The data Block Start
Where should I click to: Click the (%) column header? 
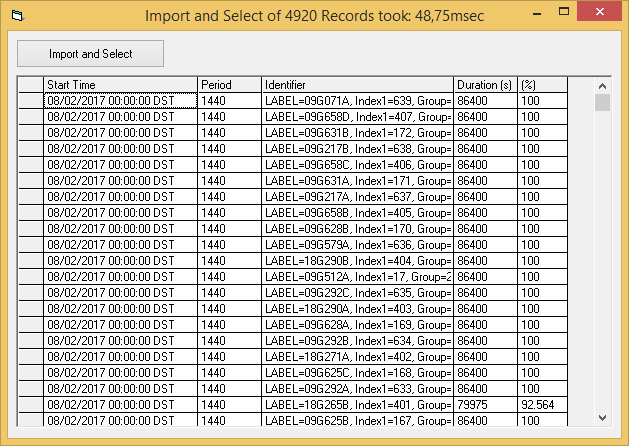[x=542, y=85]
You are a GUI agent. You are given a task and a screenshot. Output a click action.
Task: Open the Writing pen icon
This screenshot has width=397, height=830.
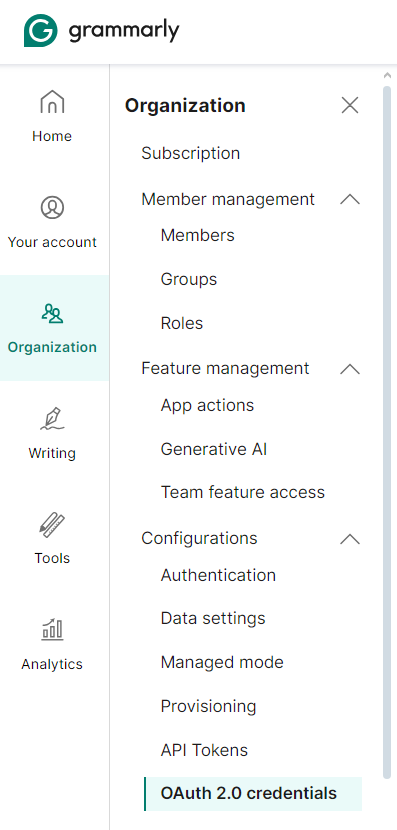pos(52,418)
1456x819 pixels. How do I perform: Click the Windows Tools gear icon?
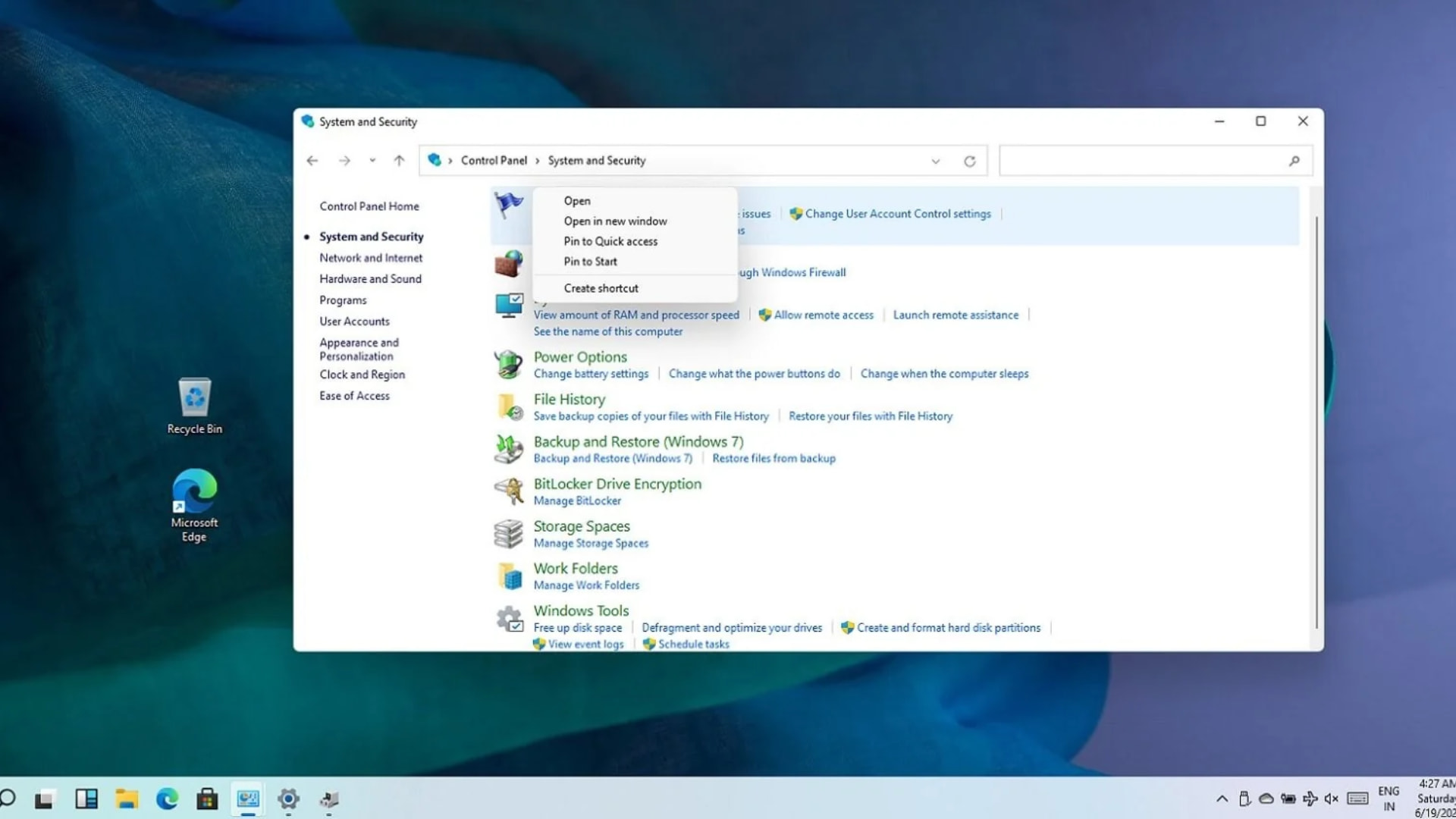coord(509,619)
The data Block End
## Work instructions:
The preceding listing is to be restated word for word, with every picture omitted.

## Exercise answer:
Where should I click to: Click the (%) column header? 
[x=542, y=85]
You are a GUI agent. You are given a task and a screenshot. Output a click action.
Task: Open the Writing pen icon
This screenshot has width=397, height=830.
pos(52,418)
1456x819 pixels. How do I perform: Click the Windows Tools gear icon?
coord(509,619)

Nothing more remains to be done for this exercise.